Entries on target coordinates:

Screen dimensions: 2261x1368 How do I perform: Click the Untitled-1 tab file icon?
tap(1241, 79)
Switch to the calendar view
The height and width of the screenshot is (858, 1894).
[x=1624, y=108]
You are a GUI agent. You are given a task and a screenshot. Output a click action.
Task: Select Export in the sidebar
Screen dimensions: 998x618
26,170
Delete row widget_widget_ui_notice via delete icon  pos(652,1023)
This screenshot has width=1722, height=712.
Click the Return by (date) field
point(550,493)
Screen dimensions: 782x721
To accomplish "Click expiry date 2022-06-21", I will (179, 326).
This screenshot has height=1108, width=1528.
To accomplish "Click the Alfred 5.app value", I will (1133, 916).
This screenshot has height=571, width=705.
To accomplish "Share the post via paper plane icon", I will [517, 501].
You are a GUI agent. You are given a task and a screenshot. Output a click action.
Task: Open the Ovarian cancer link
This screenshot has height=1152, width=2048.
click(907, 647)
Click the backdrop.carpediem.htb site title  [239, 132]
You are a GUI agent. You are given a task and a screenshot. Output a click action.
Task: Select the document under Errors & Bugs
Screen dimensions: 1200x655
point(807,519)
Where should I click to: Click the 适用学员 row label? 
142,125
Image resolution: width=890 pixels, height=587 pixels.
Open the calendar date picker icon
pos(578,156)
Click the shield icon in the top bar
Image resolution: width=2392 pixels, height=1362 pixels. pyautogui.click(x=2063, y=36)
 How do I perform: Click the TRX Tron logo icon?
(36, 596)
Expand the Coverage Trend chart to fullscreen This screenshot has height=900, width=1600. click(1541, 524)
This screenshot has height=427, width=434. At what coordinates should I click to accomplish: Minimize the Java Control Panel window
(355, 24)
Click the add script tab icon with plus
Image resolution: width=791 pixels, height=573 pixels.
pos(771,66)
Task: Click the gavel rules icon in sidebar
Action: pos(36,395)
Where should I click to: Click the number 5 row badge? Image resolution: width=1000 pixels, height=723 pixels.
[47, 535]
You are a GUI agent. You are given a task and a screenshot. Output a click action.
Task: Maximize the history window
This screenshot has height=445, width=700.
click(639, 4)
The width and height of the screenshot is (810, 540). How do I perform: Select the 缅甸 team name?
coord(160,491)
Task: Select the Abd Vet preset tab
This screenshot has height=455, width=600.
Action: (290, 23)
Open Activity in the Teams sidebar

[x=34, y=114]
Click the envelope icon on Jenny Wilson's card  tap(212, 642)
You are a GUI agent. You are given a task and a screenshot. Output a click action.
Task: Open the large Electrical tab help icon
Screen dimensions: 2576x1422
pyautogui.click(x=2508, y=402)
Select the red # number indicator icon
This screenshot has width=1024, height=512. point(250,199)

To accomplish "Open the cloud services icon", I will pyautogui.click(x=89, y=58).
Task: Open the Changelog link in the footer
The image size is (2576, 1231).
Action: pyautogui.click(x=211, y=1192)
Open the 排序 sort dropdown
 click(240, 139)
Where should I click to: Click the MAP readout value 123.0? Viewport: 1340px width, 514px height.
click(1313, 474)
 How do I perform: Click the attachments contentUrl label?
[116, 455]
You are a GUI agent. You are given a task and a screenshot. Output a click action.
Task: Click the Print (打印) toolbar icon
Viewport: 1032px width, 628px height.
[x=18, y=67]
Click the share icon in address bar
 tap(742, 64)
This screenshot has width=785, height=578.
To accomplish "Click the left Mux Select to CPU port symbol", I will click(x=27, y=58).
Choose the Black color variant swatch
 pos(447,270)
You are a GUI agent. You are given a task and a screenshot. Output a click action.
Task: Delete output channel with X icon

▶ [What is expected] Arrange every line of the entries into a Markdown table with the columns "No." and "Entry Line", numbering the rows in order and omitting blank lines.

▶ [Exercise response]
| No. | Entry Line |
|---|---|
| 1 | Screen dimensions: 2261x1368 How do I perform: Click the Untitled-1 tab file icon? |
| 2 | tap(1241, 79) |
| 3 | Switch to the calendar view |
| 4 | The height and width of the screenshot is (858, 1894). |
| 5 | [x=1624, y=108] |
| 6 | You are a GUI agent. You are given a task and a screenshot. Output a click action. |
| 7 | Task: Select Export in the sidebar |
| 8 | Screen dimensions: 998x618 |
| 9 | 26,170 |
| 10 | Delete row widget_widget_ui_notice via delete icon  pos(652,1023) |
| 11 | This screenshot has width=1722, height=712. |
| 12 | Click the Return by (date) field |
| 13 | point(550,493) |
| 14 | Screen dimensions: 782x721 |
| 15 | To accomplish "Click expiry date 2022-06-21", I will (179, 326). |
| 16 | This screenshot has height=1108, width=1528. |
| 17 | To accomplish "Click the Alfred 5.app value", I will (1133, 916). |
| 18 | This screenshot has height=571, width=705. |
| 19 | To accomplish "Share the post via paper plane icon", I will [517, 501]. |
| 20 | You are a GUI agent. You are given a task and a screenshot. Output a click action. |
| 21 | Task: Open the Ovarian cancer link |
| 22 | This screenshot has height=1152, width=2048. |
| 23 | click(907, 647) |
| 24 | Click the backdrop.carpediem.htb site title  [239, 132] |
| 25 | You are a GUI agent. You are given a task and a screenshot. Output a click action. |
| 26 | Task: Select the document under Errors & Bugs |
| 27 | Screen dimensions: 1200x655 |
| 28 | point(807,519) |
| 29 | Where should I click to: Click the 适用学员 row label?  |
| 30 | 142,125 |
| 31 | Image resolution: width=890 pixels, height=587 pixels. |
| 32 | Open the calendar date picker icon |
| 33 | pos(578,156) |
| 34 | Click the shield icon in the top bar |
| 35 | Image resolution: width=2392 pixels, height=1362 pixels. pyautogui.click(x=2063, y=36) |
| 36 |  How do I perform: Click the TRX Tron logo icon? |
| 37 | (36, 596) |
| 38 | Expand the Coverage Trend chart to fullscreen This screenshot has height=900, width=1600. click(1541, 524) |
| 39 | This screenshot has height=427, width=434. At what coordinates should I click to accomplish: Minimize the Java Control Panel window |
| 40 | (355, 24) |
| 41 | Click the add script tab icon with plus |
| 42 | Image resolution: width=791 pixels, height=573 pixels. |
| 43 | pos(771,66) |
| 44 | Task: Click the gavel rules icon in sidebar |
| 45 | Action: pos(36,395) |
| 46 | Where should I click to: Click the number 5 row badge? Image resolution: width=1000 pixels, height=723 pixels. |
| 47 | [47, 535] |
| 48 | You are a GUI agent. You are given a task and a screenshot. Output a click action. |
| 49 | Task: Maximize the history window |
| 50 | This screenshot has height=445, width=700. |
| 51 | click(639, 4) |
| 52 | The width and height of the screenshot is (810, 540). How do I perform: Select the 缅甸 team name? |
| 53 | coord(160,491) |
| 54 | Task: Select the Abd Vet preset tab |
| 55 | This screenshot has height=455, width=600. |
| 56 | Action: (290, 23) |
| 57 | Open Activity in the Teams sidebar |
| 58 | [x=34, y=114] |
| 59 | Click the envelope icon on Jenny Wilson's card  tap(212, 642) |
| 60 | You are a GUI agent. You are given a task and a screenshot. Output a click action. |
| 61 | Task: Open the large Electrical tab help icon |
| 62 | Screen dimensions: 2576x1422 |
| 63 | pyautogui.click(x=2508, y=402) |
| 64 | Select the red # number indicator icon |
| 65 | This screenshot has width=1024, height=512. point(250,199) |
| 66 | To accomplish "Open the cloud services icon", I will pyautogui.click(x=89, y=58). |
| 67 | Task: Open the Changelog link in the footer |
| 68 | The image size is (2576, 1231). |
| 69 | Action: pyautogui.click(x=211, y=1192) |
| 70 | Open the 排序 sort dropdown |
| 71 |  click(240, 139) |
| 72 | Where should I click to: Click the MAP readout value 123.0? Viewport: 1340px width, 514px height. |
| 73 | click(1313, 474) |
| 74 |  How do I perform: Click the attachments contentUrl label? |
| 75 | [116, 455] |
| 76 | You are a GUI agent. You are given a task and a screenshot. Output a click action. |
| 77 | Task: Click the Print (打印) toolbar icon |
| 78 | Viewport: 1032px width, 628px height. |
| 79 | [x=18, y=67] |
| 80 | Click the share icon in address bar |
| 81 |  tap(742, 64) |
| 82 | This screenshot has width=785, height=578. |
| 83 | To accomplish "Click the left Mux Select to CPU port symbol", I will click(x=27, y=58). |
| 84 | Choose the Black color variant swatch |
| 85 |  pos(447,270) |
| 86 | You are a GUI agent. You are given a task and a screenshot. Output a click action. |
| 87 | Task: Delete output channel with X icon |